FIG. 2 is an image diagram showing an example of image data of the entire identification target constructed by the paper sheet identification apparatus of the present invention.
3 is a graph showing the projection of FIG. 2 (a sum of all data on the Y axis at each position on the X axis). FIG.
FIG. 4 is a schematic configuration diagram showing another embodiment of the paper sheet identifying apparatus of the present invention.
FIG. 5 is a schematic configuration diagram showing still another embodiment of the paper sheet identifying apparatus of the present invention.
FIG. 6 is a schematic cross-sectional view showing an example of an unevenness detection unit used in the paper sheet identification device of the present invention.
FIG. 7 is a schematic diagram for explaining a size of an unevenness detection unit with respect to an identification target.
FIG. 8 is a schematic diagram for explaining a relative position between an unevenness detecting unit and an identification target at the time of measurement.
FIG. 9 is a schematic diagram for explaining a process of estimating an overlapping portion of continuous image data, and shows an initial state.
FIG. 10 is a schematic diagram for explaining a process of estimating an overlapping portion of continuous image data, and shows an intermediate state.
FIG. 11 is a schematic diagram for explaining a process of estimating an overlapping portion of continuous image data, and shows a final state.
FIG. 12 is a schematic diagram showing a process of constructing image data of the entire identification target by combining partial image data.

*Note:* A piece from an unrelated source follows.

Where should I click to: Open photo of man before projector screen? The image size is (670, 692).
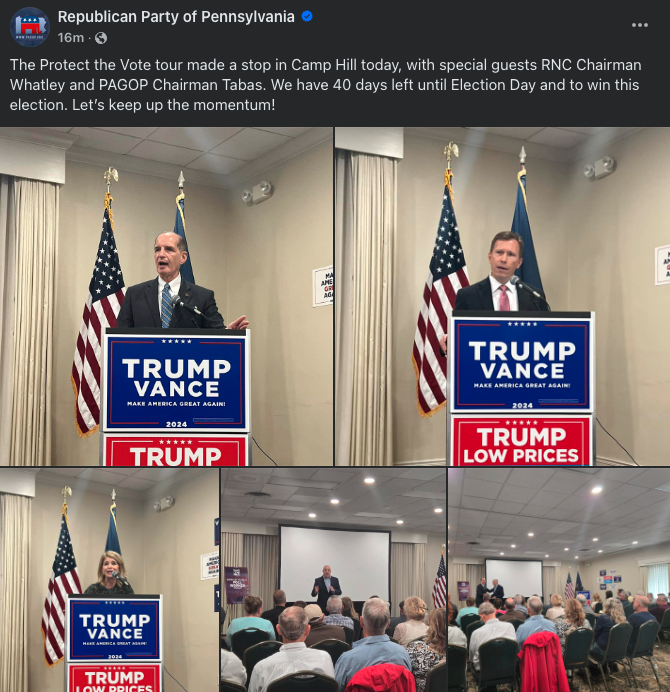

FIG. 13 is a schematic diagram showing image data of the entire identification target constructed by combining partial image data.
[Explanation of symbols]
1 Paper identification device
2 Concavity and convexity detector
3 Image storage
4 Image construction department
5 Feature extraction unit
6 Pattern comparison part
7 Judgment part
8 Heating part
9 Temperature detector
10 Temperature control unit
18 Display section
19 Case body

Claims (3)

  1. The identification caused by the height / depth of the unevenness of the identification target, which is composed of an array of thermal elements that cause a charge change corresponding to the unevenness of the identification target so as to be smaller than the identification target on the surface of the paper sheet An unevenness detecting unit that detects a temperature distribution of an air layer between a target and the thermal element by a change in charge of the thermal element , converts the temperature distribution into an electrical signal, and outputs partial image data of the identification target; and the partial An image storage unit for storing image data, an image construction unit for constructing image data of the entire identification target by combining partial image data stored in the image storage unit, and the constructed image data A feature extraction unit for extracting the concavo-convex pattern to be identified, a pattern comparison unit for comparing the extracted concavo-convex pattern with a reference pattern obtained in advance, and a paper sheet based on the result of the pattern comparison unit Identification device of the paper sheet, characterized in that it comprises a determining unit a type of authenticity or sheet of.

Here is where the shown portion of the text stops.